My research revolves around the construction of robust chronologies for prehistoric sites using advanced radiocarbon dating and Bayesian methods. I am particularly interested in resolving the timing, nature and palaeoclimatic background of prehistoric population movements, such as the dispersal of the first modern humans out of Africa and into Eurasia, the appearance of the Gravettian culture in Europe, and the spread of farming across the eastern Mediterranean, several millennia later. I am also interested in refining the dating of Neanderthal extinction.
Dating old samples is very challenging and I maintain an interest in the development of pretreatment and screening protocols aiming at better cleaning and characterizing bone, shell and charcoal samples prior to AMS radiocarbon dating.
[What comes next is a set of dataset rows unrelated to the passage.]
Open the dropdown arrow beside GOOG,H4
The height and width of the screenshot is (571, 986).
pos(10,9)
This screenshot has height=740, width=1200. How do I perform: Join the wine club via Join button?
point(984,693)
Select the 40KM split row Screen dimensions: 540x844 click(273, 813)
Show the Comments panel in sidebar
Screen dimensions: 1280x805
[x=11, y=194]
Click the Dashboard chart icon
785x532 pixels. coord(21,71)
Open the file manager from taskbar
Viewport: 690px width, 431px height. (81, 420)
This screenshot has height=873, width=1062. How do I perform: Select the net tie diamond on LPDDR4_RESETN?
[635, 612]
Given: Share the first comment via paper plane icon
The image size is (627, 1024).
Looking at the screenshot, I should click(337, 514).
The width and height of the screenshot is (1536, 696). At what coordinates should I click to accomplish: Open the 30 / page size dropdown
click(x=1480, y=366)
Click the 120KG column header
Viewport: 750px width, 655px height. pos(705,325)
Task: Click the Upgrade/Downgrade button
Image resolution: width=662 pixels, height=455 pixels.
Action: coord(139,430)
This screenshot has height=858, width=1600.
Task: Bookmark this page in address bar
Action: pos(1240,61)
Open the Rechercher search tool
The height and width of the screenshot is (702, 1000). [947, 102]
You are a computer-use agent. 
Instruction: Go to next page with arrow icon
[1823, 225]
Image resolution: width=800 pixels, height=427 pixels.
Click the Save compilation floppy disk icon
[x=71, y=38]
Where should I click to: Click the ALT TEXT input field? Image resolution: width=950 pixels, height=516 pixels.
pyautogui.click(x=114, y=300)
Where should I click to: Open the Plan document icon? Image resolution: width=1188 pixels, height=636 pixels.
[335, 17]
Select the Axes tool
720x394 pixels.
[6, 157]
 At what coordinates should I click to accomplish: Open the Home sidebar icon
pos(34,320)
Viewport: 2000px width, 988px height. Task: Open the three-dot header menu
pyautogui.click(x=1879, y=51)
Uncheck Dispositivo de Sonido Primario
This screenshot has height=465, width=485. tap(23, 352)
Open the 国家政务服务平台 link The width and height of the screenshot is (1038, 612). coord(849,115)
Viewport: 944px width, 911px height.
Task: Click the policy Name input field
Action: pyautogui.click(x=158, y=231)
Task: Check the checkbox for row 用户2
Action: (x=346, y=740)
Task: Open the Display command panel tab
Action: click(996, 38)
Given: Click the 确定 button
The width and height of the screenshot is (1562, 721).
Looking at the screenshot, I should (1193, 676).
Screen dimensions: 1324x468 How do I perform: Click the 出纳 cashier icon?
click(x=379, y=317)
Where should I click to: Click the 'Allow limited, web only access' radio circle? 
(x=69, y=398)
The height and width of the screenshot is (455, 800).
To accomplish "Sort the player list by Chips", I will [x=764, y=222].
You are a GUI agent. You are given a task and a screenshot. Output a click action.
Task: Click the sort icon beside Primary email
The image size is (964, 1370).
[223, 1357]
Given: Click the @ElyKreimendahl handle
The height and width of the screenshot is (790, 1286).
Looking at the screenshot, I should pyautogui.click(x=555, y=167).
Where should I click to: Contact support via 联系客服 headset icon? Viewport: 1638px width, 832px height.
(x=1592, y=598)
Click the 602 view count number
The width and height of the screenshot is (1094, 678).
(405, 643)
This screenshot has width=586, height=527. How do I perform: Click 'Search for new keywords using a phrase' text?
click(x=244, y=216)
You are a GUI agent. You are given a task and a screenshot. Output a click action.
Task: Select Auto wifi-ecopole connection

Aspects of my work also touch upon the adaptation of hominids to marine environments as reflected by the exploitation of shellfish and the seasonal nature of such activities (based on growth-ring and isotopic studies of shell middens) and the appearance of personal ornamentation, especially shell beads, during the Palaeolithic.
Current Projects
I am the Principal Investigator of a 5-year (2017-2022, €2M) ERC Starting grant focusing on the discovery of new Denisovan and Neanderthal fossils from Pleistocene Asia. The grant is based at the Max Planck Institute for the Science of Human History in Jena, Germany http://www.shh.mpg.de/en
PalaeoChron Project "Precision dating of the Palaeolithic, chronological mapping of the Middle and Upper Palaeolithic of Eurasia". European Research Council Advanced Grant (Postdoctoral researcher 2013-2017).
“Construction of a new chronological framework for the start of the Neolithic in the Aegean”. OU Fell Fund and British School at Athens (Principal Investigator, 2013-19).
Geographic Areas
Europe, North Africa and the Near East, Russia and Siberia, Southeast Asia.